For the differing aproaches of Ulric Bell and Clark Eichelberger see Divine (1967) SECOND CHANCE, 247 - 250. In his Senate Testimony (1945 HEARINGS 584- 589) Socialist Party leader Norman Thomas saw the UN Charter as enshrining "the dangerous myth of absolute national sovereignty" (584). "...we are dealing not with a beginning of federation but with an alliance of big powers" (588). Were force ever needed, he said, to maintain peace, then let it be in a framework along the lines suggested by Ely Culbertson. Contract Bridge expert Culbertson opposed ratification because of shortcomings in any collective security system based on national contingents. (See Russell's 1958 HISTORY 937; Divine (1967) SECOND CHANCE 307 on Culbertson's testimony, and Divine 324 on Clarence Streit's UNION NOW and its appeal for a union of democracies and on Culbertson's two books, SUMMARY OF THE WORLD FEDERATION PLAN and TOTAL PEACE. Divine also mentions Mortimer Adler's HOW TO THINK ABOUT WAR AND PEACE, which argued for an eventual world federation.
Cord Meyer, Jr., Delegate Harold Stassen's aide at San Francisco, argued in the September 1945 issue of ATLANTIC MONTHLY against extravagent claims for the United Nations. Only if the UN Charter were promptly amended to give that body "law-making and law-enforcing powers" could an arms race be avoided. [Meyer (1980) FACING REALITY; FROM WORLD FEDERALISM TO THE CIA: THE MEMOIRS OF CORD MEYER, 43f.]

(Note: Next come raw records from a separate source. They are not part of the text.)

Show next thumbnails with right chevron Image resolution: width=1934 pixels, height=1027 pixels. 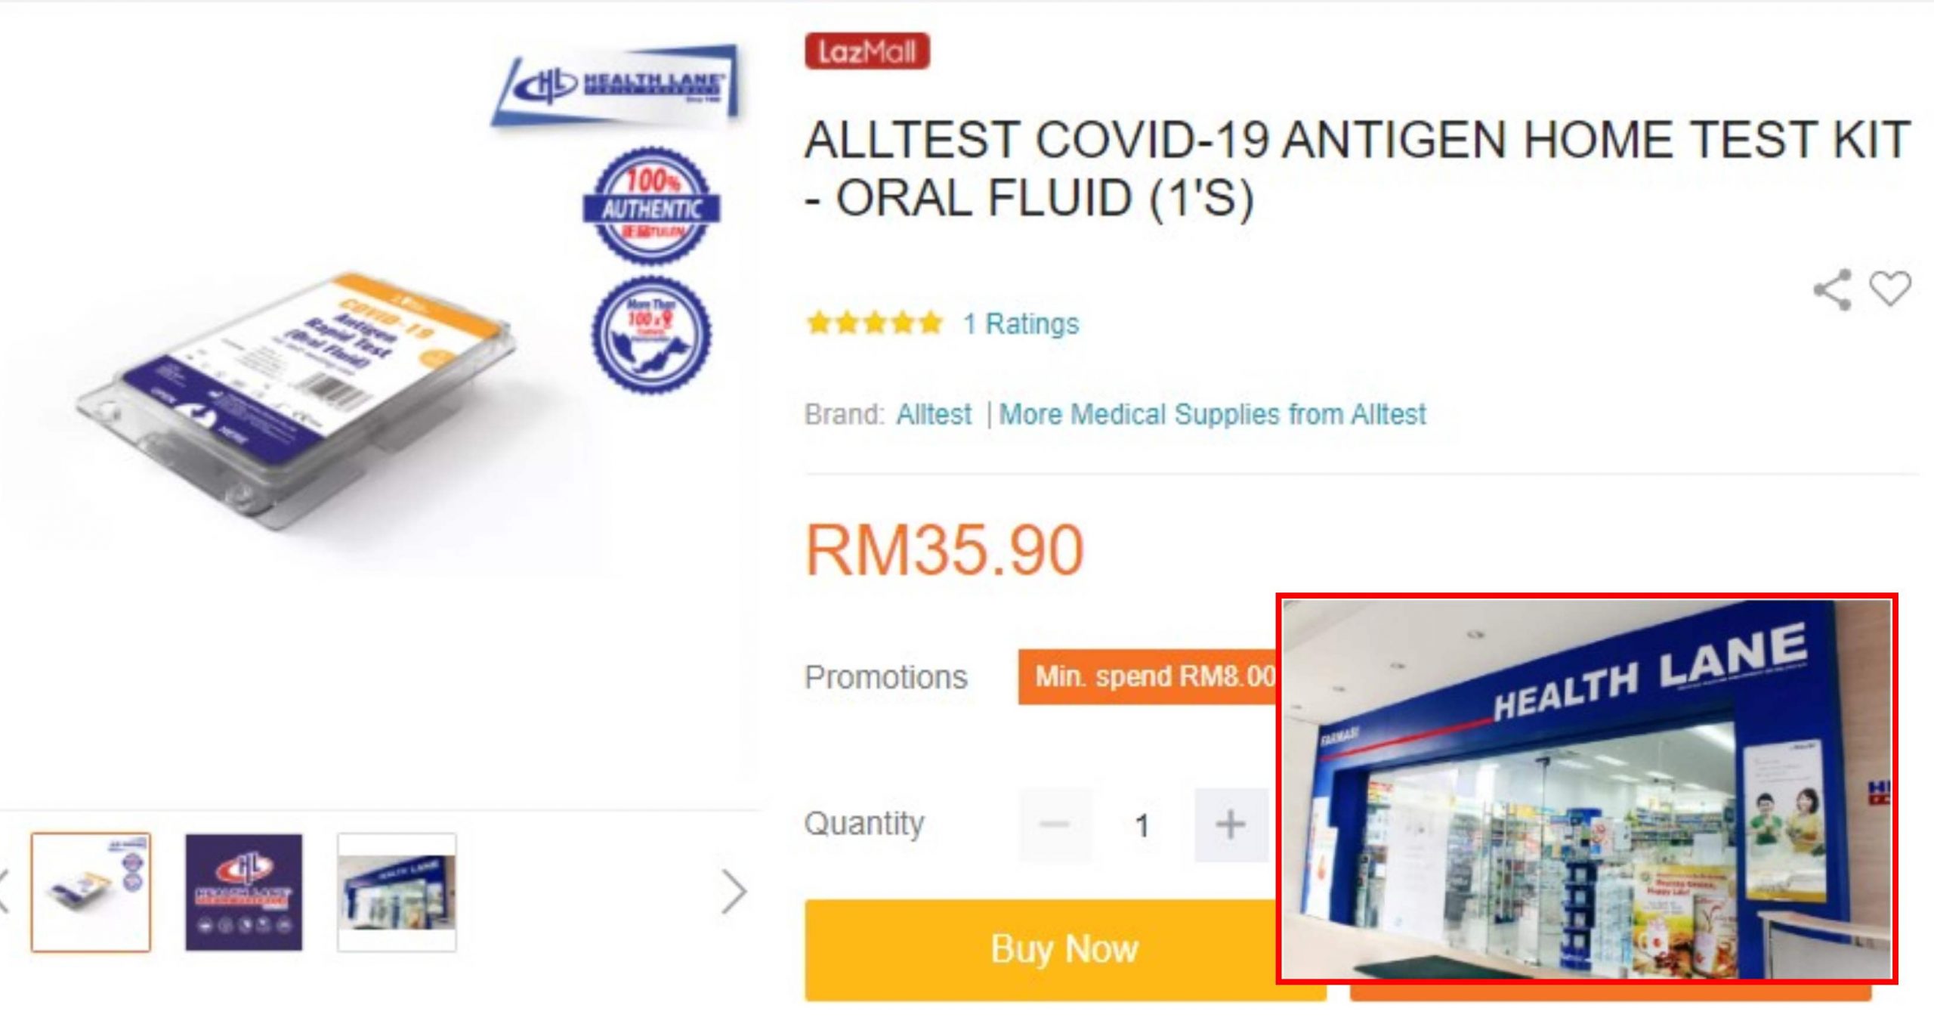[733, 892]
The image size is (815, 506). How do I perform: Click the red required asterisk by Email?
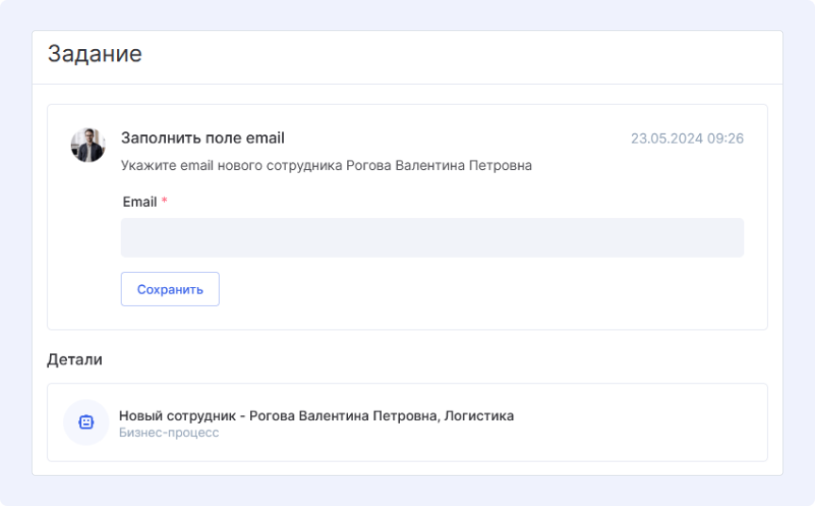coord(164,202)
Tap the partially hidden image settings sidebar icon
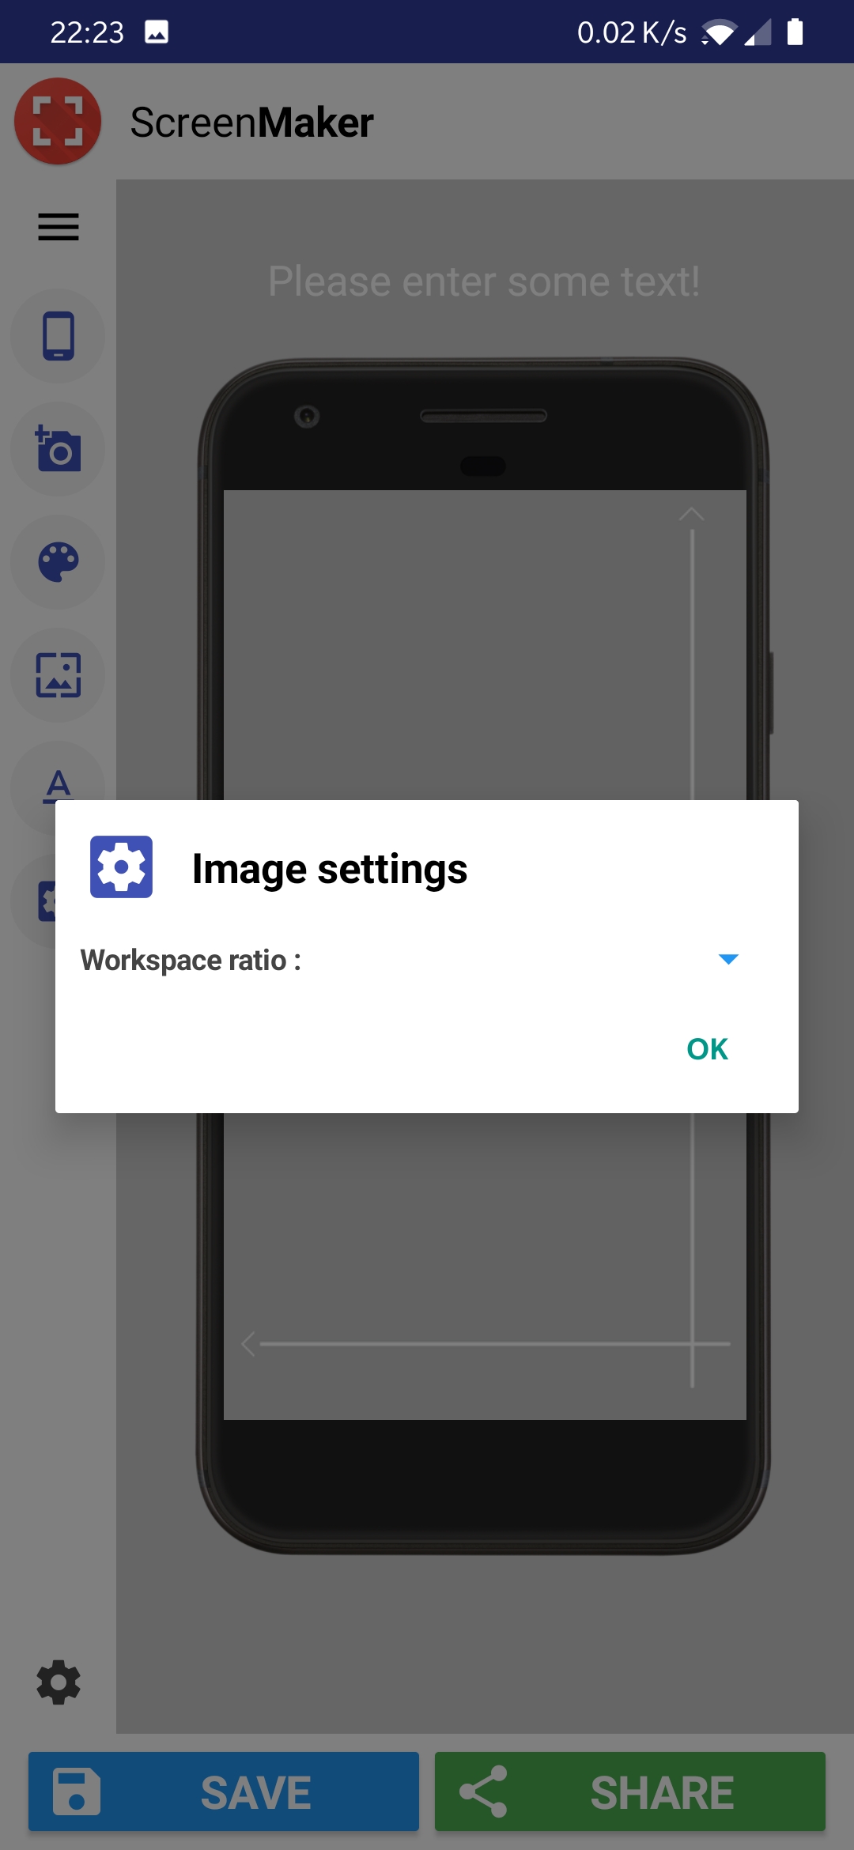854x1850 pixels. (46, 901)
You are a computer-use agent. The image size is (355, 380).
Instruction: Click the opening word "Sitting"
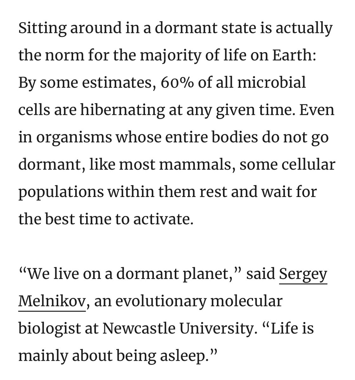[42, 29]
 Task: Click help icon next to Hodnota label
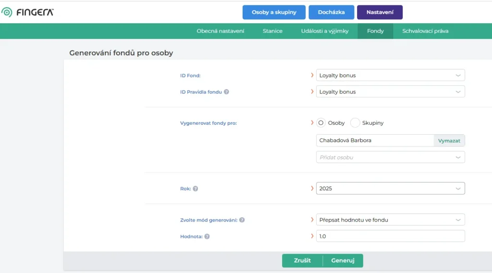click(x=207, y=236)
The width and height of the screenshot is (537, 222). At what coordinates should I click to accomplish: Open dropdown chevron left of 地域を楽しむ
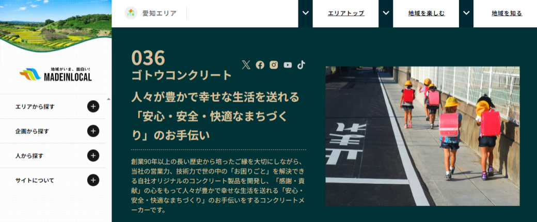coord(386,13)
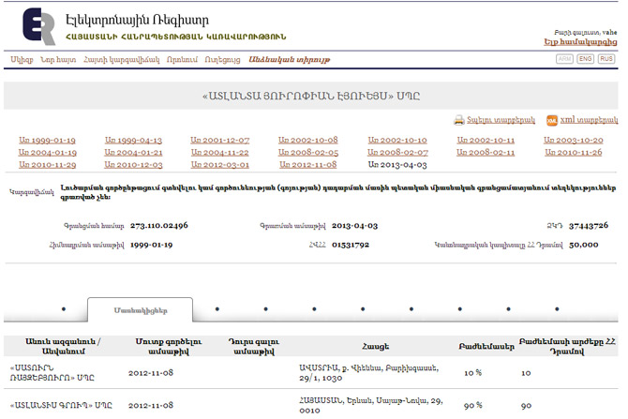Screen dimensions: 628x419
Task: Open the 2010-11-26 record version link
Action: point(574,152)
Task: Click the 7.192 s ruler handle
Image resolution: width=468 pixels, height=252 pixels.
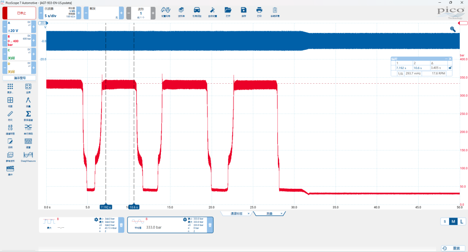Action: point(106,207)
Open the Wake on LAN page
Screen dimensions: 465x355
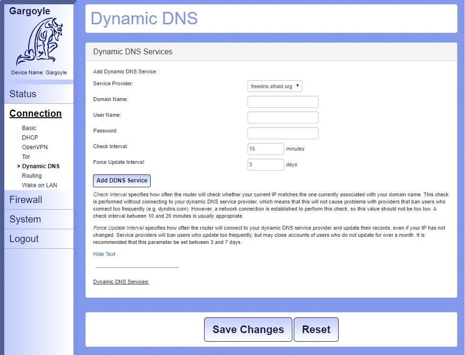40,185
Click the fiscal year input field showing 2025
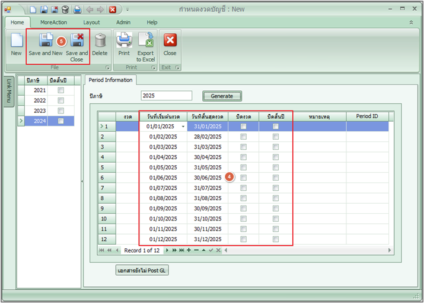424x303 pixels. click(167, 96)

The ATLANTIC article eventually led to a meeting in February 1947 of various world federalist groups in Asheville, North Carolina. They merged into United World Federalists (UWF) and lobbied Congress for a more federalist United Nations (Meyer, FACING REALITY, 43f). In PEACE OR ANARCHY, published in October 1947 Cord Meyer, Jr., reviewed at length UN weaknesses and made the case for true federalism or "world government." Alan Cranston would later succeed Meyer as president of UWF.